For Helmer, who said she is worried about the slumping economy and rising health-care costs, Clinton, a New York senator, is a familiar figure she associates with the better times of the administration of her husband, former President Bill Clinton.
``Back when Clinton was in office our money was more stable, jobs were coming in, my husband had a lot more overtime,'' Helmer said.
That familiarity, along with media coverage of the pastor controversy, is pushing voters toward Clinton, said Democrat Justin Jarvis, a 34-year-old Evansville health-care worker.
``I know people who were previously Obama supporters who view it as reverse racism at its worst,'' he said.
Michael Rivera, a 33-year-old computer programmer from Evansville, said he had donated to the Obama campaign and now believes his electability is damaged.

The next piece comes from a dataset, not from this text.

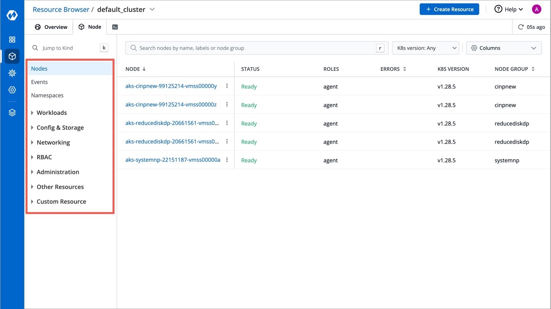Open the terminal tab icon

tap(115, 27)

``I understood where he was coming from, but I don't think anyone else will,'' said Rivera, who currently is backing Clinton.
Obama has spent the past two weeks responding to questions about the issue and last week said he would have left the church if Wright hadn't announced plans to retire and acknowledged his comments were offensive.
On March 25, Clinton fanned the flames by saying Wright ``would not have been my pastor.''
Phil Hoy, a 71-year-old retired minister who represents Evansville in the General Assembly and supports Obama, said the episode is hard to overcome in his community.
``We are not the most progressive state,'' said Hoy, who belongs to the same denomination as Obama, the United Church of Christ.
In addition, Clinton visited Evansville last month.
Obama may be able to turn Indiana around. He is stepping up efforts to court white rural voters in Pennsylvania, where he is on a six-day bus tour with Senator Bob Casey.
Evansville Mayor Jonathan Weinzapfel, who hasn't endorsed a candidate, said he expects the picture to change if Obama makes a similar effort in his area.
``Before Senator Clinton announced her visit the only real enthusiasm I heard was for Senator Obama,'' he said.